Can Genetic Testing Transform Your IVF?
Fertility treatments, like in vitro fertilization (IVF), can be complex and delicate, so any advantage matters. As a result, preimplantation genetic testing (PGT) has become an increasingly common component of IVF treatment. This innovative test screens embryos for genetic abnormalities before transferring. While the technology sounds advanced, and the terminology can be confusing, understanding what PGT tests can be game-changing. Infertility patients can discover whether PGT is right for each situation. This test also helps patients make informed decisions about fertility treatment. For the right situation, PGT can even improve success rates. This guide breaks down the science, candidates, benefits, limitations, and decision-making framework for PGT.

What is PGT exactly?
PGT encompasses 3 distinct types of genetic testing that screen for different issues and have specific uses. The PGT-A test for aneuploidy screens for chromosomal abnormalities. Too many or too few chromosomes result from aneuploidy. These embryos fail to implant or lead to miscarriage. Successful births can lead to conditions like Down syndrome. PGT-M tests for monogenic disorders. These are specific genetic diseases caused by single-gene mutations. Common examples include cystic fibrosis, sickle cell disease, or Huntington’s disease. PGT-M allows parents at risk of passing genetic conditions to select unaffected embryos. Finally, PGT-SR tests structural rearrangements, identifying embryos affected by chromosomal structural abnormalities. This includes translocations or inversions, where chromosome segments are rearranged. An imbalance may lead to failed implantation or miscarriage. PGT-SR identifies embryos with normal or balanced chromosome structures, improving pregnancy success rates.

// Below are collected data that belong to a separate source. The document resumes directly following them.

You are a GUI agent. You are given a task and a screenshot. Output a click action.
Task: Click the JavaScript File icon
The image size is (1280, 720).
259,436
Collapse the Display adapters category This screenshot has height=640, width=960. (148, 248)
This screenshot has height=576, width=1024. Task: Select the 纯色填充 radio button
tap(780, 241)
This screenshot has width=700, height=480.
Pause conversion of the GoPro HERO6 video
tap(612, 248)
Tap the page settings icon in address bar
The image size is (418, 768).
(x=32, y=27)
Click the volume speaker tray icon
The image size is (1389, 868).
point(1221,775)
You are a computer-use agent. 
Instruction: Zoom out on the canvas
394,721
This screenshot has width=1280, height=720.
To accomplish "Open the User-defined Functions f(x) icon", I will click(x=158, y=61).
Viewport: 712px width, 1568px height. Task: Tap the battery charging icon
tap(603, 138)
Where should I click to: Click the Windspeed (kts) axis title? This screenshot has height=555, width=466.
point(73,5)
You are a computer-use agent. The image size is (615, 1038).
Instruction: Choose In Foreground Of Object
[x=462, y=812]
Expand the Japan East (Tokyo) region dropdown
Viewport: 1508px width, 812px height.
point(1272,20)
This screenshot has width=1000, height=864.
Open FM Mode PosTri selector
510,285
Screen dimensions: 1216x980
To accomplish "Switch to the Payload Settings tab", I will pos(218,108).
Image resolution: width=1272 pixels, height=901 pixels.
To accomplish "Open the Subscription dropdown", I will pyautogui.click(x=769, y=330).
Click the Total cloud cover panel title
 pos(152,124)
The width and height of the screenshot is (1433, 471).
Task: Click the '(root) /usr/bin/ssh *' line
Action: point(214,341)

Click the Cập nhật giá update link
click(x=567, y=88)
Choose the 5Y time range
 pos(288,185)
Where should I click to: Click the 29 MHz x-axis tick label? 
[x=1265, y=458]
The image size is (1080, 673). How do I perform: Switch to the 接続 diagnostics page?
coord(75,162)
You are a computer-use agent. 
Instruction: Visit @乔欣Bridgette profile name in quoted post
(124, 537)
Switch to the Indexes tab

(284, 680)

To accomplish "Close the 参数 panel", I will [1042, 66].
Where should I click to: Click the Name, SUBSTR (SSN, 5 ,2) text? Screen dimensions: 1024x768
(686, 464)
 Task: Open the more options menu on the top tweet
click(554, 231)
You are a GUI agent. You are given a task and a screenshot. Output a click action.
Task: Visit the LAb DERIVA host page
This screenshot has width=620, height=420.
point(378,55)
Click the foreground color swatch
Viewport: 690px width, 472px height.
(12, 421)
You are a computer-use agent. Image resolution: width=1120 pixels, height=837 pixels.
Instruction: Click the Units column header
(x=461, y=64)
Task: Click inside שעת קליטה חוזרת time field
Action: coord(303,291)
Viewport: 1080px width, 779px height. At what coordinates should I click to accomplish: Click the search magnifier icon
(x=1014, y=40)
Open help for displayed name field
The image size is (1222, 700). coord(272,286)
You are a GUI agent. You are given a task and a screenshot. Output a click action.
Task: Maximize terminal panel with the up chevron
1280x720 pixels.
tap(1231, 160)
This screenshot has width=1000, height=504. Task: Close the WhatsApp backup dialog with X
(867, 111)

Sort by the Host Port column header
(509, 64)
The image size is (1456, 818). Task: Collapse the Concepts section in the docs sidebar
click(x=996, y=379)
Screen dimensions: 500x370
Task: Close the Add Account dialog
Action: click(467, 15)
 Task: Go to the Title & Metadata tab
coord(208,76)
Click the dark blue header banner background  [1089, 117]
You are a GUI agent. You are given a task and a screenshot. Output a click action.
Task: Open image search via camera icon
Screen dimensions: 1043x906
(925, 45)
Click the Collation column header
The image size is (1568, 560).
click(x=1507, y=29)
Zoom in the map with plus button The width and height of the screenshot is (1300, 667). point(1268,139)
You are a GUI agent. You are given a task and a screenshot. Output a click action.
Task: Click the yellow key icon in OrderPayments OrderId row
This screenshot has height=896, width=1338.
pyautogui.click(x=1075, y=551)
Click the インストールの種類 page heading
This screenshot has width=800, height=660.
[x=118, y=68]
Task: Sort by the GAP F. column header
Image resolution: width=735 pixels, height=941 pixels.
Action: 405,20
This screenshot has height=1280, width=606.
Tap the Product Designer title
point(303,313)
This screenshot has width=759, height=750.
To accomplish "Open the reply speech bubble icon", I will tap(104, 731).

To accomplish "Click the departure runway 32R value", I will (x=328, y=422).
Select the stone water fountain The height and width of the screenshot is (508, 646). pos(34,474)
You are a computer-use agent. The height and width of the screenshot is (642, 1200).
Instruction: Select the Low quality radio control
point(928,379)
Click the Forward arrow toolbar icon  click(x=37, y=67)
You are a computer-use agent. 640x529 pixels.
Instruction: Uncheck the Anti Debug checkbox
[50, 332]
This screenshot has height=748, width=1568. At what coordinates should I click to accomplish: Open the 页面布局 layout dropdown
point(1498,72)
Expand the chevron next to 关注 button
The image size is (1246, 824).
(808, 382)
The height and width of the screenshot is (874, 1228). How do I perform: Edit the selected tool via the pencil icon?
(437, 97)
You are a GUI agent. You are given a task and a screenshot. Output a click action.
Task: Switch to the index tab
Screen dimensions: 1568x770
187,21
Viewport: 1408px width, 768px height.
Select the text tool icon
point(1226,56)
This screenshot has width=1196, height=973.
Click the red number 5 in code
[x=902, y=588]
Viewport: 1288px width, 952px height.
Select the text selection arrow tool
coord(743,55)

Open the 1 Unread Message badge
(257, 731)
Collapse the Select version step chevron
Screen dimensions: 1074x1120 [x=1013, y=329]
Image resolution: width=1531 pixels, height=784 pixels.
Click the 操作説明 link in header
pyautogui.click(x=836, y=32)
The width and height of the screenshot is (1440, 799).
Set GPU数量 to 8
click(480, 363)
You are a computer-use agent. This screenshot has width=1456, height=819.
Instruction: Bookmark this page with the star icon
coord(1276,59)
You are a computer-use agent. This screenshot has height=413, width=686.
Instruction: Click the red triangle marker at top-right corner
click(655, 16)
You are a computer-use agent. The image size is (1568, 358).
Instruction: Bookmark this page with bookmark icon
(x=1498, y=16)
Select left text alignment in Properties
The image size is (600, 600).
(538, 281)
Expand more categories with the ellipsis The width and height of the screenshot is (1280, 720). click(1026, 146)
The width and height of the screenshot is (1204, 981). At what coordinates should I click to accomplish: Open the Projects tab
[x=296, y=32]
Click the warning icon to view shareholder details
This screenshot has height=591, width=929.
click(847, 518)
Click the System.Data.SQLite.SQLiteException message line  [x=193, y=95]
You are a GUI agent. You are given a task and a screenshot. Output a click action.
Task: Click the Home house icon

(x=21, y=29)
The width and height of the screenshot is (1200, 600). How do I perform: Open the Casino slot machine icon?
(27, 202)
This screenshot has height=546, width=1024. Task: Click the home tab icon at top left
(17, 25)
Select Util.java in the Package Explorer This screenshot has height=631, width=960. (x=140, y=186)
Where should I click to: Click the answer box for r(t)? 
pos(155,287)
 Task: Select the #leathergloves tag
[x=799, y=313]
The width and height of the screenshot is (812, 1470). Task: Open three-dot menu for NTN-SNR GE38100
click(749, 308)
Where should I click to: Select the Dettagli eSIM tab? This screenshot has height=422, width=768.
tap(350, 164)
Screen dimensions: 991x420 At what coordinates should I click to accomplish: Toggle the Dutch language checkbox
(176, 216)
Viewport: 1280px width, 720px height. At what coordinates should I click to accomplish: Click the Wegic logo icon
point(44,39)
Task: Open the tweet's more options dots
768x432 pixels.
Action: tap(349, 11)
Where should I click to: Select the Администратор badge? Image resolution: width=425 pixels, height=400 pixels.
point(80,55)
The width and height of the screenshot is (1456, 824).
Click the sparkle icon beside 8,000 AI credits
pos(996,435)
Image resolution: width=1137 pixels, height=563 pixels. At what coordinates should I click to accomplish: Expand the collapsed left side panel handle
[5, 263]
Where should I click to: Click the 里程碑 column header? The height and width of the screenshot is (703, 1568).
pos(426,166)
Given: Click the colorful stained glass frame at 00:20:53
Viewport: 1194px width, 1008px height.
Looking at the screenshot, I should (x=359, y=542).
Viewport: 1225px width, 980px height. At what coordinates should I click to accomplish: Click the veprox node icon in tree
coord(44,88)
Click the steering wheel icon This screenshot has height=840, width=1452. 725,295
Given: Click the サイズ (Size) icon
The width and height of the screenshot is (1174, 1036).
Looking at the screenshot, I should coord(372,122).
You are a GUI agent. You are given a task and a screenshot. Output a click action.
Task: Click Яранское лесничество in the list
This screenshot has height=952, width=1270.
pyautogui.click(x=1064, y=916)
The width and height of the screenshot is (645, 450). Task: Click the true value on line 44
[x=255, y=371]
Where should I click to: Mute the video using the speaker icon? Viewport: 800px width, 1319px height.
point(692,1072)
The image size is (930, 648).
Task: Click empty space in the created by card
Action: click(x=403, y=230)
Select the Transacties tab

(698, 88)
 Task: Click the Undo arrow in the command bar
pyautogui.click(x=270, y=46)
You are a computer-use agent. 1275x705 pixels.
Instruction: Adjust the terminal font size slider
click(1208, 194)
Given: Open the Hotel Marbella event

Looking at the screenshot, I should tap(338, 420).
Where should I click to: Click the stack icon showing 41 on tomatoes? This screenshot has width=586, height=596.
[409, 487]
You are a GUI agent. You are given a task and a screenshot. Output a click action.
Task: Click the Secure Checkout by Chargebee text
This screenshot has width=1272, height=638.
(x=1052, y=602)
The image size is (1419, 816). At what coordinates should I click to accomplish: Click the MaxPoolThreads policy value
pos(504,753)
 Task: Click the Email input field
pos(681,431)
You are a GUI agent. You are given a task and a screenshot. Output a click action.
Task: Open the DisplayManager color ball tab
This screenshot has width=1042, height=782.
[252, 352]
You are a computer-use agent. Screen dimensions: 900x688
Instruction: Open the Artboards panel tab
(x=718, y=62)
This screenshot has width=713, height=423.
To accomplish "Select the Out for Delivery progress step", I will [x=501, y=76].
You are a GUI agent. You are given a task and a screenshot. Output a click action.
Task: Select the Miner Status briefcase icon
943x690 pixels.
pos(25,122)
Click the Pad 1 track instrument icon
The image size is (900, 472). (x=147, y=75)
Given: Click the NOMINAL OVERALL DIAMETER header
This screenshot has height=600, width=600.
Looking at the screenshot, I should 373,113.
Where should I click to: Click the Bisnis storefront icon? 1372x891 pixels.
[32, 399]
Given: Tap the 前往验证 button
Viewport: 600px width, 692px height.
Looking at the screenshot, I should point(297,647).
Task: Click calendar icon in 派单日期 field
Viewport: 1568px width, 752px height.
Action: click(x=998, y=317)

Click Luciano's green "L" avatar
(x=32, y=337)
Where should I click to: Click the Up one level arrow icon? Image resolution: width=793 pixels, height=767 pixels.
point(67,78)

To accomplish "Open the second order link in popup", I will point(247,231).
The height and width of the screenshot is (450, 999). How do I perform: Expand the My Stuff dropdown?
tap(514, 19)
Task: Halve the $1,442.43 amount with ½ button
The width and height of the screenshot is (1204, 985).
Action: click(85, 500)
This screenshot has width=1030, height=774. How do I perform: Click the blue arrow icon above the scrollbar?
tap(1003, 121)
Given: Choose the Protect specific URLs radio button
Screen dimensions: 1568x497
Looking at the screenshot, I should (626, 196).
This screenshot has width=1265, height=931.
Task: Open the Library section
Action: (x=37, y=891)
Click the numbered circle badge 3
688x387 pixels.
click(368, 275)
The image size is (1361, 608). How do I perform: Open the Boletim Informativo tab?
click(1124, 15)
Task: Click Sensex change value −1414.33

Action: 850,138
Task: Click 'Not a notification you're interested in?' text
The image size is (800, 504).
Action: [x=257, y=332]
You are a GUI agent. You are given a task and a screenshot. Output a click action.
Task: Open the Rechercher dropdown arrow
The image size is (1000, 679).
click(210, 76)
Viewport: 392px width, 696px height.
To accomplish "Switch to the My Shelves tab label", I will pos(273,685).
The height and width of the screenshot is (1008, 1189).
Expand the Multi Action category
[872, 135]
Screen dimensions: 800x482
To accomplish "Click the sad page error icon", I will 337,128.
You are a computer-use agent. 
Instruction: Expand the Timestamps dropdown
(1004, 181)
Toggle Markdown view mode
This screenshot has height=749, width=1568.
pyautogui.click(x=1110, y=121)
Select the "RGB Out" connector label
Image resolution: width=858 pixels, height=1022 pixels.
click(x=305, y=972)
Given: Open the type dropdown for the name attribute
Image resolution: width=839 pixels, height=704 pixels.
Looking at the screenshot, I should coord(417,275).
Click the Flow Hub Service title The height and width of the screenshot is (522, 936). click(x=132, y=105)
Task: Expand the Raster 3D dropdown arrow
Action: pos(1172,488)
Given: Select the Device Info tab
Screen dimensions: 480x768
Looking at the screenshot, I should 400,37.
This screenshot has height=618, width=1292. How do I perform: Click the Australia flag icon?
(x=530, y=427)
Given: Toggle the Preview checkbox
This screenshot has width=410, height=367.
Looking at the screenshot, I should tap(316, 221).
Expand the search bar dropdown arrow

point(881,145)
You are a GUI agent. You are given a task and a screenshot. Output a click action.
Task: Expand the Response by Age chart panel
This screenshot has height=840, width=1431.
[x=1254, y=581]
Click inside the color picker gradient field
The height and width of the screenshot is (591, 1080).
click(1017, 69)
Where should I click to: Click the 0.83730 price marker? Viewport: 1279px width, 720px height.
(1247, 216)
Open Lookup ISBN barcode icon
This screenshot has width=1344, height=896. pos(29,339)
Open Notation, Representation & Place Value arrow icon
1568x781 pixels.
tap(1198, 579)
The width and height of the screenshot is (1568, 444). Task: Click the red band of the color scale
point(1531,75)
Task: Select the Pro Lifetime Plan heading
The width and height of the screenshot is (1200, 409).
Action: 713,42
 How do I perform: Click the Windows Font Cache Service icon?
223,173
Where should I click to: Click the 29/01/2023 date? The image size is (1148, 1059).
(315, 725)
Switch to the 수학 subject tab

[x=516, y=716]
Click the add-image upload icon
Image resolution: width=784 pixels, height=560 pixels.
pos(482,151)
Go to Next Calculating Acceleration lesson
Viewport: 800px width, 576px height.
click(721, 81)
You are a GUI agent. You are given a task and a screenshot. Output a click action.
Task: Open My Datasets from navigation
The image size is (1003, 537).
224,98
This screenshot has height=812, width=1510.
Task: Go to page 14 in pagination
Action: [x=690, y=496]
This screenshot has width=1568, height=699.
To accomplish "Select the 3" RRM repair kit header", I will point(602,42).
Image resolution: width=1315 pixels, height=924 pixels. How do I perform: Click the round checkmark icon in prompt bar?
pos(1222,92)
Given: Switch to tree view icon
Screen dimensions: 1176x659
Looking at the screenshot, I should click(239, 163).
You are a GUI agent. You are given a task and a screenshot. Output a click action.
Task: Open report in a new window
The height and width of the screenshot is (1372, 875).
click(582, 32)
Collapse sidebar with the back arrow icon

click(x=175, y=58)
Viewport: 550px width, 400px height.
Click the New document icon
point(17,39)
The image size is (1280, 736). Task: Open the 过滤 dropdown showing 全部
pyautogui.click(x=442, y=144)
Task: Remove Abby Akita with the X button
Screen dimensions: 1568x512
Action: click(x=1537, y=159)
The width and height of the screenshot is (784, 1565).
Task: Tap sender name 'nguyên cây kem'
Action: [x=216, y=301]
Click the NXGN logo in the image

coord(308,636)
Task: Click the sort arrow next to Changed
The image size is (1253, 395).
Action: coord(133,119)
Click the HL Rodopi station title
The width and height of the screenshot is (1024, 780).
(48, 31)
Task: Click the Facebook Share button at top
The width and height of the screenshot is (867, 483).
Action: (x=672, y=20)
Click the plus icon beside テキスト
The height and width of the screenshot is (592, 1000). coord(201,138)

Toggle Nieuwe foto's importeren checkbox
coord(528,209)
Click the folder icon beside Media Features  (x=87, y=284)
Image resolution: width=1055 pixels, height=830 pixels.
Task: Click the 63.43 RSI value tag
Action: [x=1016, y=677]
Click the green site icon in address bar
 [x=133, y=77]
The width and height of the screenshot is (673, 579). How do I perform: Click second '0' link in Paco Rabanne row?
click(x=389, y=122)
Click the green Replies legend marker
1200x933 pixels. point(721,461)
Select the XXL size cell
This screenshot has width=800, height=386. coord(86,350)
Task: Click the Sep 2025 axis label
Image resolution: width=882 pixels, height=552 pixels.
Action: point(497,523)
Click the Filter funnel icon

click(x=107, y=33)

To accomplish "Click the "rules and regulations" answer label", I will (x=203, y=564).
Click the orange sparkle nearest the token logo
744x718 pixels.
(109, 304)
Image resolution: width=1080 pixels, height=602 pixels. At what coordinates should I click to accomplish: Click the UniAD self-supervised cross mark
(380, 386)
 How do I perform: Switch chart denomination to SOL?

The science behind testing
PGT occurs before embryo implantation, providing the fertility team with data on each embryo to help make better decisions. The PGT process begins with embryo biopsy, typically performed on day 5, 6, or 7 of embryo development. At this point, embryos reach the blastocyst stage, containing over 100 cells. The embryologist uses a specialized microscope and laser technology to create a small opening in the embryo’s outer layer. About 5-10 cells are removed from the part that becomes the placenta, ensuring the inner cell mass remains intact. The biopsied cells are sent to specialized laboratories for analysis. This lab will use technologies like next-generation sequencing (NGS) to count chromosomes and identify any abnormalities. One or all PGT tests are performed. This process can take 1-2 weeks, so the embryos are frozen and stored until implantation is possible.
Who should consider PGT?
PGT is not required in all IVF cases. Most patients have successful pregnancies without genetic testing. At the same time, there are some cases where PGT is especially useful. Advanced maternal age represents the most common indication for PGT-A. Aneuploidy rates increase dramatically after age 35, and by age 40, over 60% of embryos may be chromosomally abnormal. Patients experiencing multiple IVF failures without a clear explanation may benefit from PGT. Couples with known genetic conditions, family history of genetic disease, or confirmed carrier status should discuss PGT-M with the clinic before embryo transfer. Some clinics recommend PGT in cases of severe male factor infertility, which can sometimes lead to higher aneuploidy rates. Generally healthy patients who want to maximize the IVF process or prefer single embryo transfer also benefit from PGT.
Benefits and limitations
Perhaps the biggest benefit is the ability to choose and transfer chromosomally normal embryos, thereby increasing pregnancy rates per transfer. PGT also increases confidence in elective single embryo transfer (eSET), reducing the risk of multiple births. For couples at risk of genetic disease transmission, PGT-M provides peace of mind that the condition will not be passed to the child. Patients should also be aware of the limitations and risks. There are additional costs and time involved in PGT, which can place additional strain on patients. Some tests can yield no viable embryos, which can be emotionally distressing and prolong IVF. PGT also does not guarantee pregnancy. Even normal embryos still face 50-60% implantation rates depending on age and other factors. There is also the rare risk of embryo damage and error rates. Weigh the pros and cons of PGT with the fertility team before proceeding.
PGT can make a difference
Successful IVF can take time, effort, and precision. Even then, some cases may lead to poor implantation, miscarriages, and failed cycles. PGT can be the difference maker, providing details on embryos that would otherwise be impossible to know. Genetic testing finds the best embryos, improving success rates. Speak to the fertility clinic about specific protocols surrounding genetic testing, success rates, and addressing complex results. Consider factors like age and genetic history. The decision to use PGT should be individualized and informed, based on the patient’s unique circumstances.